The good news for me is that he doesn’t remember. We wouldn’t be talking if he did.
“I found an engagement ring in my sock drawer.” His confession is so sudden, I choke on my coffee.

“Sorry.” He pats me on the back and I clear my throat, eyes watering. “I really needed to tell someone that. I was getting ready to ask her to marry me, and now I don’t even know who she is.”

Wow…wow!
I feel like someone just plugged me in and threw me in the bathtub. I knew that he had moved on with his life, I spied on him enough to know that, but marriage? It made me itch just to think about it.

“What do your parents think about your condition?”  I ask, steering the conversation in a more palatable direction. The thought of Leah in a white dress made me want to laugh. She was better suited for slutty lingerie and a stripper pole.

“My mother looks at me like I’ve betrayed her in some way, and my father keeps patting me on the back, saying, “You’ll get it back soon, buddy, everything’s going to be fine, Caleb.” He imitates his parents to a “t” and I smile. 

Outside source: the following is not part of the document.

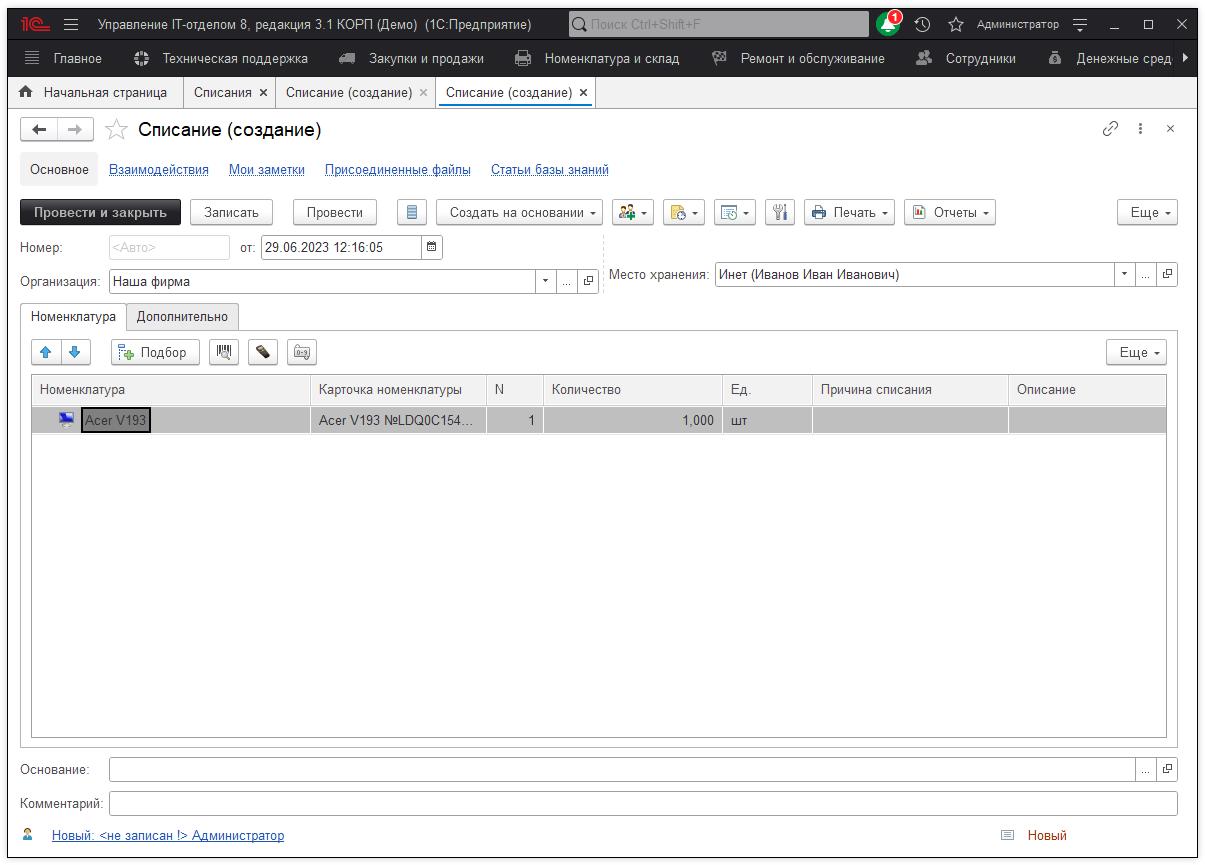Click the barcode scanner icon in table toolbar

click(x=224, y=352)
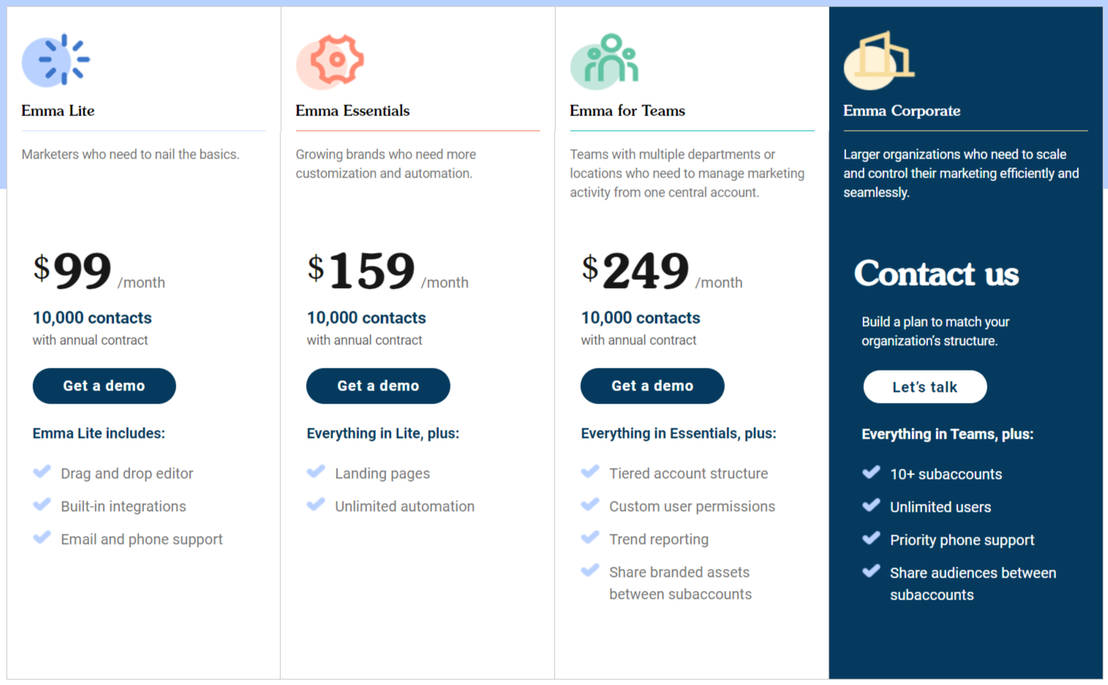Click Get a demo for Emma Essentials
The width and height of the screenshot is (1108, 685).
(378, 386)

“I know it sounds selfish, but I just want to be left alone to figure things

out—you know?”

I didn’t, but I nod anyway.

“I keep wondering why I can’t remember. If my life was as great as everyone keeps telling me it was, why doesn’t any of it feel familiar?”

I don’t know what to say. The Caleb I knew was always in control. I always thought Jewel had him pegged, he was fashionably sensitive, but too cool to care. This Caleb is confused and broken and spilling his guts to someone he thinks is a perfect stranger. I want to kiss his face and smooth out the furrows in his brow. Instead, I sit frozen in my chair, fighting the urge to tell him everything that tore us apart in the first place.

“So what about you, Olivia Kaspen? What’s your story?”
“I…uhh…I don’t have one.” I am so thrown off guard by his question, my hands started shaking.
“Come on…I’ve told you everything,” he pleads.
 
“Everything that you remember,” I point out. “How long have you had amnesia?’
“Three months.”

“Well, for three months of
my
life I’ve done nothing but work and read. There’s your answer.”

“Somehow, I think there’s quite a bit more to you than that,” he scans my face and I get the impression he is generating a history from what he sees there.

I wish he wasn’t doing that—trying to see past my walls. I was never skilled at pretending with him.

“Look, when you get your memory back and can divulge all your secrets from the past, we’ll have a sleepover and I’ll tell you everything; but, as far as I’m concerned, until that day arrives, we both have amnesia.” He laughs a full-bodied laugh and I hide my contented smile behind the rim of my coffee cup.

“Well, that doesn’t sound so bad for me then,” he teases.
“Oh? Why is that?”
“Well, because you’ve just given me permission to see you again and now I have a sleepover to look forward to.”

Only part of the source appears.